Sua face tinha sumido. Dera lugar ao mesmo rosto que os outros não tinham. Sentí o golpe novamente, dessa vez como uma batuda forte de um martelo de madeira numa superficie fria. Um golpe seco, poderoso. Um golpe do destino. E a risada do demônio ecoou novamente estridente pelos meus ouvidos quando eu acordei do sonho.

Não sabia então diferenciar se estava agora de fato acordado, ou ainda a sonhar. Ou se de fato estava a dormir ainda mais profundamente agora. Mas uma grande angustia se apoderou de mim e me privou de todos os sentidos. Não sentia mais nada de onde estava. Não via nem ouvia nada. Só conseguia imaginar a figura do anjo de olhos negros à minha frente.

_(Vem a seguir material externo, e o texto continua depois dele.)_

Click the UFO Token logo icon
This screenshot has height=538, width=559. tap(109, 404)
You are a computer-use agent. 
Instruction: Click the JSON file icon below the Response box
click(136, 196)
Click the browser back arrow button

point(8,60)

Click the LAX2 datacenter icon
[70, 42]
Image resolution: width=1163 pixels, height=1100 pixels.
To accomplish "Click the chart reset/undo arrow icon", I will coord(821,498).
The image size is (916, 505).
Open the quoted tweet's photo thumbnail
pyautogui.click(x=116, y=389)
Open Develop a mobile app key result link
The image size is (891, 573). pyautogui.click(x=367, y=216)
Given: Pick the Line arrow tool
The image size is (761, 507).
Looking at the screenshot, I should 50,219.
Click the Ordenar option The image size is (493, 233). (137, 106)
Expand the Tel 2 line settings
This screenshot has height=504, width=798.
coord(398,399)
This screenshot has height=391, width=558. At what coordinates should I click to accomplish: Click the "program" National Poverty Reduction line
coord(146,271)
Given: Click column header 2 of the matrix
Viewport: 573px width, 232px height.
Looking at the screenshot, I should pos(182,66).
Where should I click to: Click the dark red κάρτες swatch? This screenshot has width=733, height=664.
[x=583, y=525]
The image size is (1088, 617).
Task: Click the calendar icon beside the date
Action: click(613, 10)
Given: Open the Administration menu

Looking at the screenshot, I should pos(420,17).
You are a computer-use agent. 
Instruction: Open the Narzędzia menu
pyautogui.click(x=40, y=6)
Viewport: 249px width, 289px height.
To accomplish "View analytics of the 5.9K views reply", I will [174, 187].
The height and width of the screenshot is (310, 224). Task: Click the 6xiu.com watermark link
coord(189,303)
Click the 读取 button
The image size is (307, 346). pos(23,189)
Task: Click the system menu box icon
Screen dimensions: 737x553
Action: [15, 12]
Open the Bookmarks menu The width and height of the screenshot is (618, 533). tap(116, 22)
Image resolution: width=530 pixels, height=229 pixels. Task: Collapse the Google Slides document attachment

De quem se tratava? Era um conhecido? Eu só sentia que sabia quem era, e que deveria voltar pra ele, mesmo que ele fugisse. Mas não o conhecia. Aquele anjo seria alguém de meu passado? Alguém que ainda vou conhecer? Porque fugira de mim? O que todo aquele lugar quis me mostrar e porque o diabo se divertira as minhas custas na Casa dos Espelhos sem que me desse a chance de entender o que acontecera comigo?

Penso agora que o sonho reflita o meu interior. O lugar desconhecido e as pessoas sem face, são fruto da minha falta de expectativa, da confusão de nçao saber onde estou ou o que devo fazer. A casa dos espelhos, a consequência dessa confusão: a loucura. E por fim, a busca pelo anjo de olhos negros, seria uma busca por uma pessoa desconhecida. Ora um alvo específico, ora uma busca desconhecida. Uma cornucópia de convulsões imaginadas por uma alma inflamada de amor.